Do I avoid all questions? Not at all! I use questions when (1) I want to connect interpersonally (usually before or after a Focusing process), and (2) when I believe the information requested is there, ready to be reported.

Focuser: “That part feels done, I’m not sure what to do.”
Guide: “Are you still wanting to explore the connection with your roommate?”
Focuser: “Yes, let’s do that.”

So you still want to ask questions…

When I shared the thesis of this article with the Focusing Discussion List last year, I was surprised by the number of Focusing guides who defended their practice of asking questions. This led me to some further thoughts.

I do believe that questions have more of a place in therapy than they do in non-therapy Focusing. Because questions highlight the interpersonal relationship, they are more appropriate for the therapist/client relationship than they are for a guiding relationship (including between peers in partnerships). So perhaps it is the fact that I am not a therapist, and my Focusing teaching is primarily aimed at getting people into peer Focusing partnerships, that has led me to such a clear stance on questions.

I also find that questions are much more problematic for a person who has never focused before than for a person who knows how to do Focusing. If a person knows how to do Focusing, then their reactions to questions will probably be more a matter of personal preference than actual interference with their process. But even experienced Focusers can be interrupted by questions. A friend of mine, well trained in Focusing, had these reactions to a recent session with a guide who questioned: “I felt put on the spot, pressured to come up with the answer. Like he knows something I don’t, and I’m supposed to guess what it is.”
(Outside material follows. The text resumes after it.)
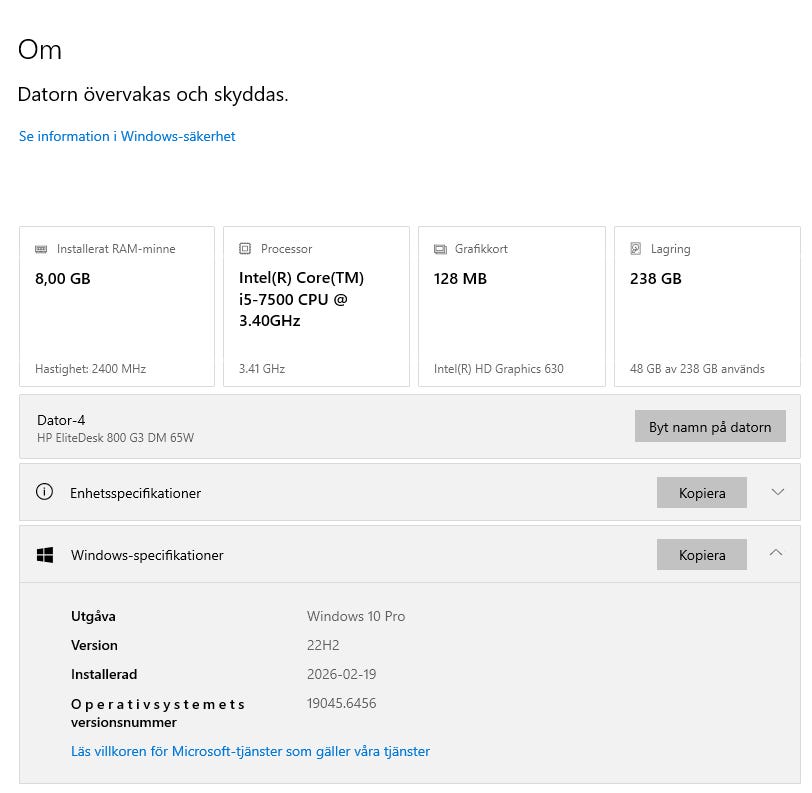This screenshot has width=812, height=793.
Task: Click the Intel Core i5-7500 processor name
Action: (301, 299)
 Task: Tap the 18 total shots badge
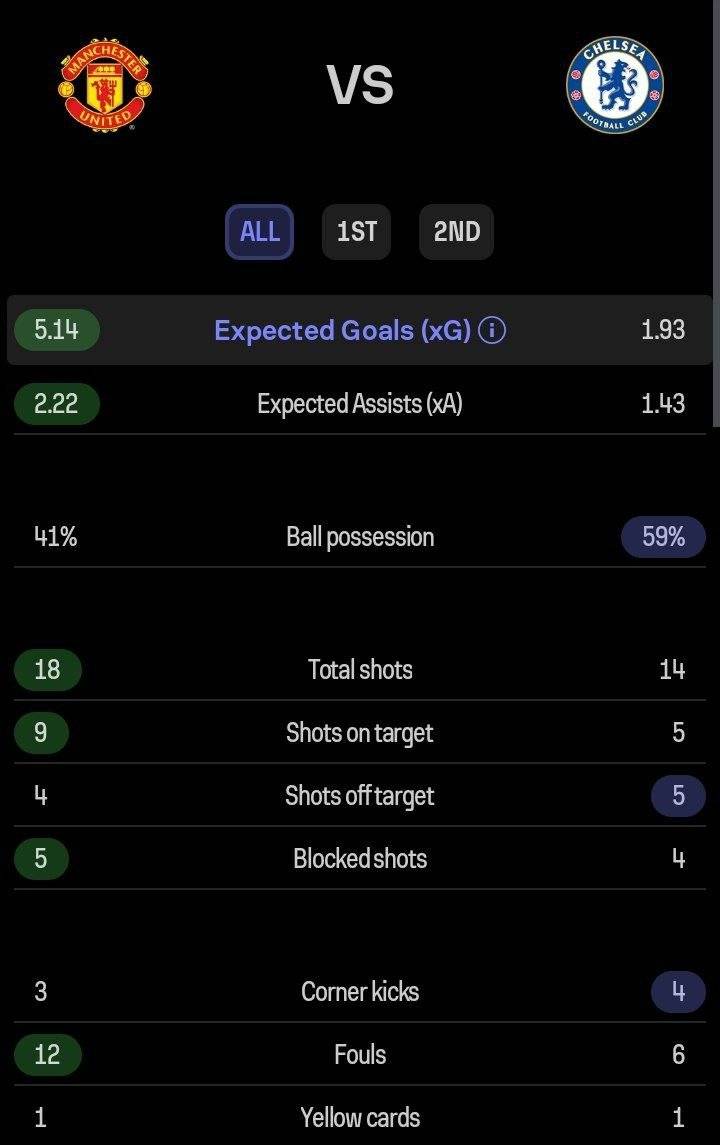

I had a therapist who asked me questions when she intended to facilitate process. Every time she said something like, “How does that feel now in your body?”, I forgave her, translated what she said, and sensed into my body. But there was always a little pang, a little bump. Yes, I could do it myself. But how nice it would have been to just sink deep, undistracted, invited by the words of the guide into gentle and intimate relationship with my own being.